EXCERPT TO READ:
★ ★ ★
I met William F. Buckley Jr. on just a couple of occasions. He gave a talk at Concordia Seminary in St. Louis back around 2000 — one of his last campus talks. He had some spare time in his schedule, including time for a chat with my conservative group at Washington University (which is almost next door to Concordia). What I remember most clearly of the event was a question one student asked about a local Missouri issue: whether the Ku Klux Klan should be allowed to adopt a highway. Buckley didn’t find the issue problematic — no, he said, and state governments are not under any obligation to treat such groups the same way they treat, say, the Kiwanis club or the Washington University fraternities that adopt highways.

Buckley was a brilliant writer and sparkling debater and public personality, especially in his prime. He could charm and disarm practically any opponent, and that quality allowed him quickly to win the approval of the liberal establishment he attacked — much of it, anyway.

His effect on conservatism — on what he still called individualism when he rose to fame in the early 1950s — was revolutionary. The lions of the Old Right were quite old by then, those who were still alive at all. The anti-New Deal Right needed new leadership, and Buckley seemed to be the most articulate and promising young man on the scene, by far. Buckley, however, was a committed cold warrior, a contrast to Old Right figures like Frank Chodorov, John T. Flynn, and Felix Morley, who were still active in the 1950s. Buckley usually — always, to the best of my knowledge — spoke fondly of them. But he took the Right in a very different direction, toward military intervention and a more imperial foreign (and, ultimately, with the concentration of power in the executive, domestic) foreign policy. A famous quote of Buckley’s from Commonweal magazine said that if we had to build a totalitarian bureaucracy on these shores to resist Soviet Communism, so be it.

As charming as he could be to his enemies on the left, when he chose to excommunicate a former friend or colleague from the respectable Right, he was ruthless. The anathemas he pronounced stretched to the grave and beyond, as witness his savage and inaccurate obituary for the libertarian Murray Rothbard, whom Buckley accused of being soft on Khrushchev. Without necessarily agreeing de mortuis nil nisi bonum (that one should say nothing but good things about the dead) even someone less of an admirer of Rothbard than I am might agree that the poor taste and manners on display in Buckley’s obituary reflect poorly on the man who wrote it.
★ ★ ★
EXERCISE TASKS:
a) In the piece on Buckley, where did Buckley give the talk described as one of his last campus talks?
b) Reproduce the piece on Buckley word for word from "Buckley was a" to "of it, anyway.".

RECORD EXCERPTS:
★ ★ ★
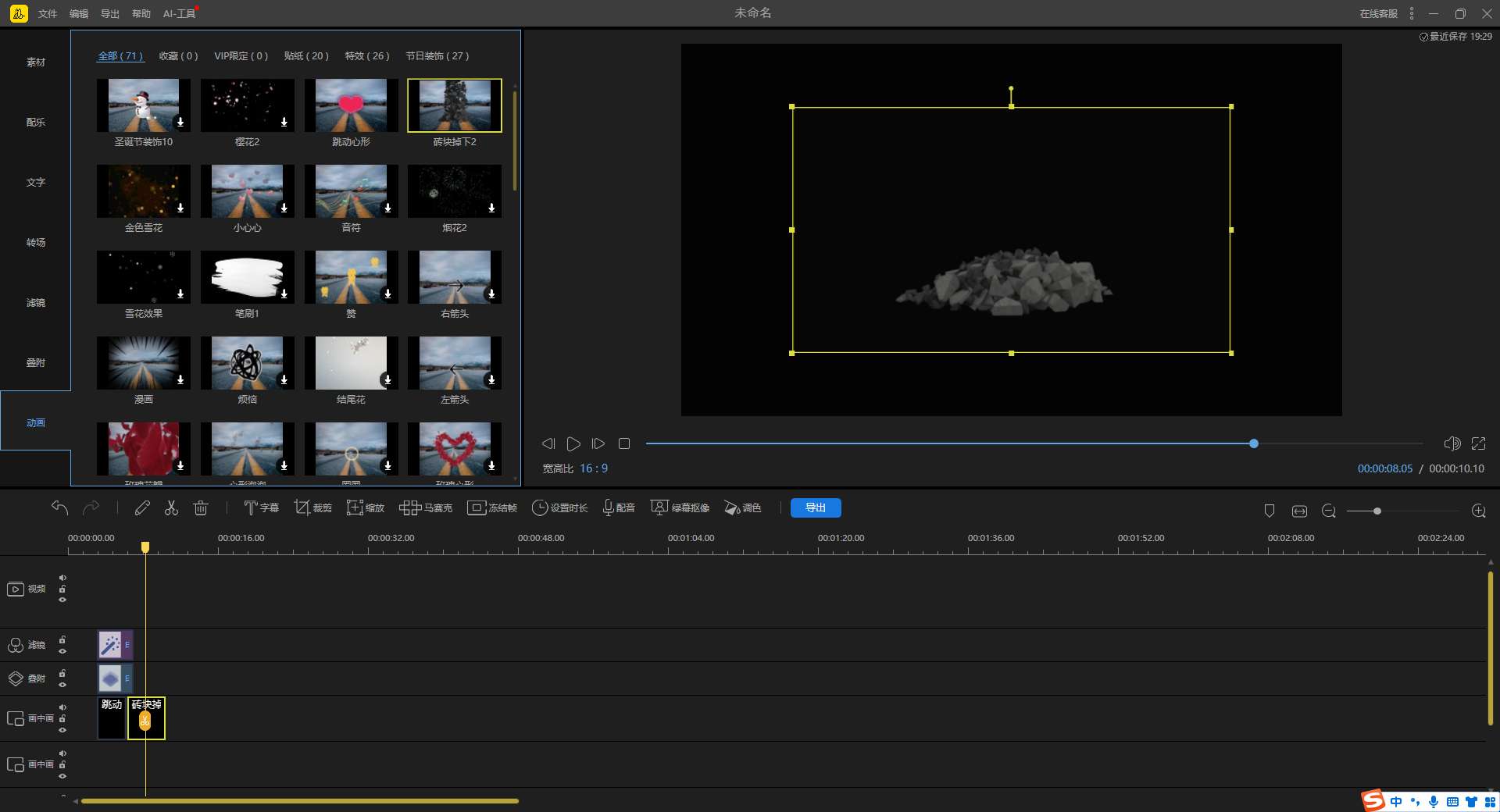Open the 导出 menu in menu bar
1500x812 pixels.
pyautogui.click(x=110, y=13)
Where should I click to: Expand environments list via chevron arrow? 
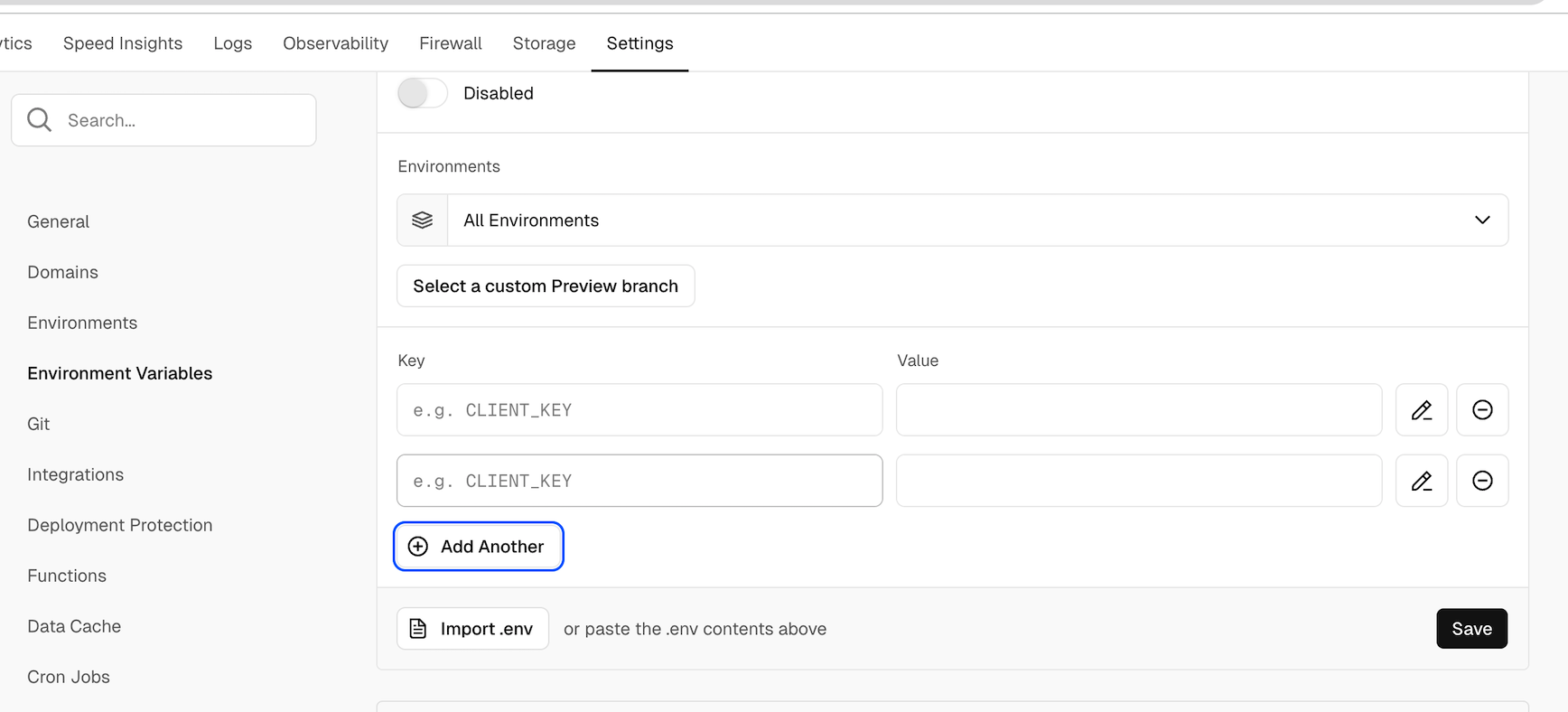point(1482,220)
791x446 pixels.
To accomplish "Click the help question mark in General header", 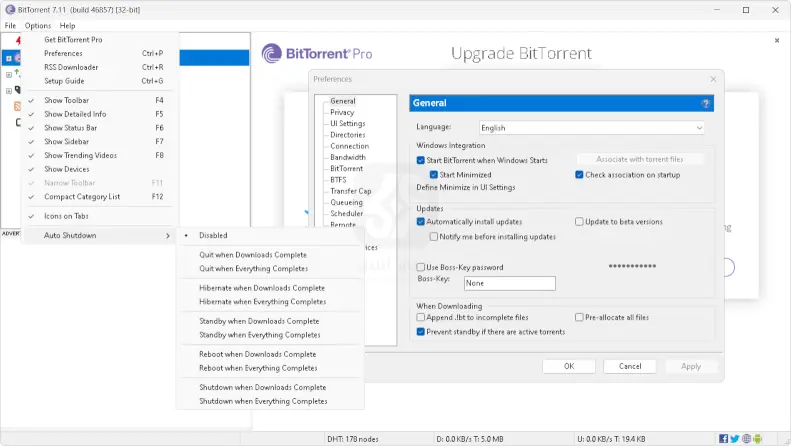I will click(706, 103).
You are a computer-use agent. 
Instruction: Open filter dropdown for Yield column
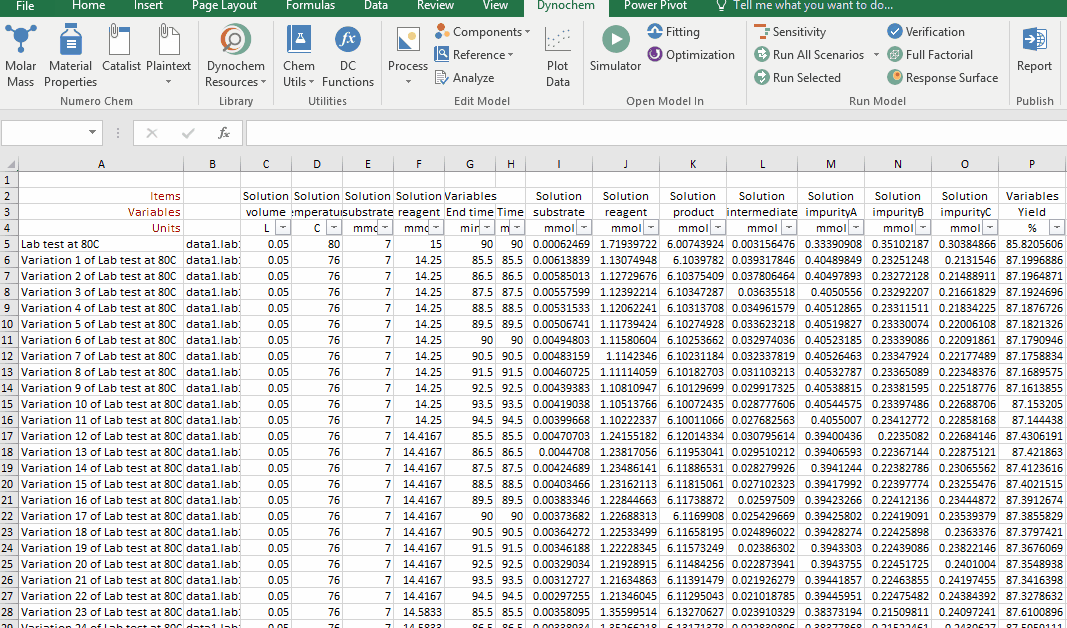click(1056, 228)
★ ★ ★
PER-TASK ANSWERS:
a) At Concordia Seminary in St. Louis, around 2000.

b)
Buckley was a brilliant writer and sparkling debater and public personality, especially in his prime. He could charm and disarm practically any opponent, and that quality allowed him quickly to win the approval of the liberal establishment he attacked — much of it, anyway.